To satisfy the requirement that notice has been given within the requisite 120 days that the injury was work-related, the notice must ordinarily set forth both the type of injury and that the injury is work-related. If such notice is not given within the prescribed time limit, then any claim for compensation is time barred. Auto Service Councils of Pennsylvania, Inc. v. Workmen's Compensation Appeal Board (Compton), 139 Pa. Commw. 466, 590 A.2d 1355 (1991).
In the case of firefighters with more than four years service, however, once an employer has actual knowledge of the heart attack, because of presumptions contained in the Act, the employer constructively receives the requisite notice required under Sections 311 and 312, including that the firefighter's heart attack was work-related.
Section 301(e) of the Act, 77 P. S. § 413, creates a rebuttable presumption that any occupational disease recognized by the Act was caused by the claimant's employment.

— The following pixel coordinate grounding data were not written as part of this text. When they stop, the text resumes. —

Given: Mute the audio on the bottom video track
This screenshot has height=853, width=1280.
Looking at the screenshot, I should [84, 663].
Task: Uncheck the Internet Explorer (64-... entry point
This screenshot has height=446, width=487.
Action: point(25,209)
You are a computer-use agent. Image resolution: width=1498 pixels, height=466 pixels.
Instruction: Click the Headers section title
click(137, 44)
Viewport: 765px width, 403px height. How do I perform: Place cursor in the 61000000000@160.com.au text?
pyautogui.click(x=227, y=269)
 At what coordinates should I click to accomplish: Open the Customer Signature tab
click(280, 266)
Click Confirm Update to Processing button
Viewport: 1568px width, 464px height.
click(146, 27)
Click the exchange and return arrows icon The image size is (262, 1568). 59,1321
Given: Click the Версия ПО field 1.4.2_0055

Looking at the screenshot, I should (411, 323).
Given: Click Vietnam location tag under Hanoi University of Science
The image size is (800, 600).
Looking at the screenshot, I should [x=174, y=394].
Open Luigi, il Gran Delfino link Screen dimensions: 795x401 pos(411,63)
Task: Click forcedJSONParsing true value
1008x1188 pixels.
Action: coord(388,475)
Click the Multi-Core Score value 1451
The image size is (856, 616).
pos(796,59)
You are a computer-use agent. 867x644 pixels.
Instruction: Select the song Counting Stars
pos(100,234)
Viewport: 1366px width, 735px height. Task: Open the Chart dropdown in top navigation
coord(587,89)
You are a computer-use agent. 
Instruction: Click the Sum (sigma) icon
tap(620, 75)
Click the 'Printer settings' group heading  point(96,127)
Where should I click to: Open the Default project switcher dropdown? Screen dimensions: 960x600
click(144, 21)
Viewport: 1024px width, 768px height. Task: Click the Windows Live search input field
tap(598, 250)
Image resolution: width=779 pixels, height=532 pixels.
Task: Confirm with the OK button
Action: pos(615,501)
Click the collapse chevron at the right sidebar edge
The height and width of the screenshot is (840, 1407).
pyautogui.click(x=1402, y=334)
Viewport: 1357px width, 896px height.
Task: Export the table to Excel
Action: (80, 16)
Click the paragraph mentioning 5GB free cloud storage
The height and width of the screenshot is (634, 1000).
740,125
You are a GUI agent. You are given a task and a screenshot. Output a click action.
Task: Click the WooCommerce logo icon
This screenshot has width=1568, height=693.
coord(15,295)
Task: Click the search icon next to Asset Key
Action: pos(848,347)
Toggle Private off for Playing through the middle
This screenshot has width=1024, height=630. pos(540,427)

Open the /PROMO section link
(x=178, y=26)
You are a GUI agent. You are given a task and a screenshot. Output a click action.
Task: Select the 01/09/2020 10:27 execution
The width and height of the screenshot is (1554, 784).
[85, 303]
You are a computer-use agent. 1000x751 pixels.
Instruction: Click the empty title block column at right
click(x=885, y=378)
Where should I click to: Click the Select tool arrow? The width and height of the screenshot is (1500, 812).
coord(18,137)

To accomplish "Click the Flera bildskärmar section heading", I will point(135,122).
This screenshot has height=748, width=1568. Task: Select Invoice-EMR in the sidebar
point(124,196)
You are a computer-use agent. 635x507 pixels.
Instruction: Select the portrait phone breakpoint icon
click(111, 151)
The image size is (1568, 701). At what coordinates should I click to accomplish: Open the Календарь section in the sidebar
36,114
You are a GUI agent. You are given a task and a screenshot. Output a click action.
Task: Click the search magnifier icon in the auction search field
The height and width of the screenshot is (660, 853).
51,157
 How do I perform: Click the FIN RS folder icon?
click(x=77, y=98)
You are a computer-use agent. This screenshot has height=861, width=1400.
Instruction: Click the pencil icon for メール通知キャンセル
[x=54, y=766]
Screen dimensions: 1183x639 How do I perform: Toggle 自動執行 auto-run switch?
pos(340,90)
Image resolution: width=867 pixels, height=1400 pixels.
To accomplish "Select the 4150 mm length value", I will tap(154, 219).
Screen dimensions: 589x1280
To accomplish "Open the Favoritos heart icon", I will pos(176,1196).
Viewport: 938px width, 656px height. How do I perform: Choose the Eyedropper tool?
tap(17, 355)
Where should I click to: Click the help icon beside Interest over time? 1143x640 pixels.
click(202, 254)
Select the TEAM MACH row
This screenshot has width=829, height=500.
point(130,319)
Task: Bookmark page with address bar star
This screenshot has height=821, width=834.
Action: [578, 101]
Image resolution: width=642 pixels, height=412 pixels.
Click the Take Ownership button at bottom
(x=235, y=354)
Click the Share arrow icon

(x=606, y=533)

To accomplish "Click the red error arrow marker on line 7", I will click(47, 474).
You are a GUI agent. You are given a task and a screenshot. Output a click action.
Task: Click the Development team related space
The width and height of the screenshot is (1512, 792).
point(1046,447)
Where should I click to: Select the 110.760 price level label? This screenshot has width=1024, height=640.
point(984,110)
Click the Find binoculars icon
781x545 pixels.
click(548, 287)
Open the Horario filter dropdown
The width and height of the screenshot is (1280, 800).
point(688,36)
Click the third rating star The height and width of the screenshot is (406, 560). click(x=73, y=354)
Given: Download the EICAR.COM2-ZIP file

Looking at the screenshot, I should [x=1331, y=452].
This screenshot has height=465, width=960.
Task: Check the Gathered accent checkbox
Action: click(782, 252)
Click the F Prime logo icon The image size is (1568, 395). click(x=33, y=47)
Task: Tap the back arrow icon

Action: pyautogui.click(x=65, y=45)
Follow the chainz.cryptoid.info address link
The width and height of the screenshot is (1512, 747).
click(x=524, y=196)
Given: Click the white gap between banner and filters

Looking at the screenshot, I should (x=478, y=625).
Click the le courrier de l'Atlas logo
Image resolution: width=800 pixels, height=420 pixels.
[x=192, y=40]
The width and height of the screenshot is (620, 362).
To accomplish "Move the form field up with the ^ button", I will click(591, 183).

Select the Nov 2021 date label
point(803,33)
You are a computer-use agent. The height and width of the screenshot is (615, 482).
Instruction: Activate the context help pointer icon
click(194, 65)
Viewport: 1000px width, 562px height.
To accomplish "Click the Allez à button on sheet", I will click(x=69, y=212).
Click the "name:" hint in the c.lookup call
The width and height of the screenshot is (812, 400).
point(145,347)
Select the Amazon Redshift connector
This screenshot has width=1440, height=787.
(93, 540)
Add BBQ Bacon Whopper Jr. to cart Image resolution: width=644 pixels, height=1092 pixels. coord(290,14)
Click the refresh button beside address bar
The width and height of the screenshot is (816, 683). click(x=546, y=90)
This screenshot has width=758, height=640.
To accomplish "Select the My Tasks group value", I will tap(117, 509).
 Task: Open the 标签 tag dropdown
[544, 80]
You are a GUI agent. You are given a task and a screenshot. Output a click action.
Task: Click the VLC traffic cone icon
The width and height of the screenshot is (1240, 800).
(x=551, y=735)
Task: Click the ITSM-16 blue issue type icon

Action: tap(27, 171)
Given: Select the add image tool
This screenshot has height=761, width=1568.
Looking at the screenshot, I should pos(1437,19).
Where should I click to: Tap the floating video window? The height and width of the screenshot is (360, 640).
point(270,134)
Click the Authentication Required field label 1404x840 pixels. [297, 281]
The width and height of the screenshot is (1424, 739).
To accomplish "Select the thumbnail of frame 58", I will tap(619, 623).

That section provides:
If it be shown that the employe, at or immediately before the date of disability, was employed in any occupation or industry in which the occupational disease is a hazard, it shall be presumed that the employe's occupational disease arose out of and in the course of his employment, but this presumption shall not be conclusive.
Section 108 of the Act, 77 P. S. § 27.1( o), includes diseases of the heart and lung as an occupational disease. It provides that any heart and lung disease incurred by a firefighter with more than four years of service was caused by his or her employment. That section provides:
The term 'occupational disease' as used in this act shall mean only the following diseases.
. . . .
( o) Diseases of the heart and lungs, resulting in either temporary or permanent total or partial disability or death, after four years or more of service in fire fighting for the benefit or safety of the public, caused by extreme over-exertion in times of stress or danger or by exposure to heat, smoke, fumes or gasses, arising directly out of the employment of any such fireman. (Emphasis added).
Under the presumption created by these two provisions, the employer is constructively put on notice that until rebutted, the heart attack incurred by a firefighter is work-related.
The majority holds that this presumption is inapplicable in satisfying the requisite notice requirements contained in Sections 311 and 312 of the Act by holding that Sections 108 and 301 merely create an evidentiary advantage for the claimant by shifting the burden to the employer to establish that the heart attack was work-related. However, Sections 108 and 301 do more — they reverse one of the Act's key statutory presumptions that an injury or disease is presumed to be not work-related to one that certain injuries and diseases are presumed to be work-related, ab initio. By changing this statutory presumption, it makes work-related a "you understood" situation once the employer receives notice that an employee incurred such an injury or disease, including heart attacks suffered by firefighters with more than four years of service.
In this case, the Employer had actual knowledge of the heart attack. Once the Employer was aware of that fact, and that the firefighter had more than four years of service, the Employer had constructive notice that the heart attack was work-related. Accordingly, I would affirm the Board's decision.
COLINS and FRIEDMAN, JJ., join in this dissent.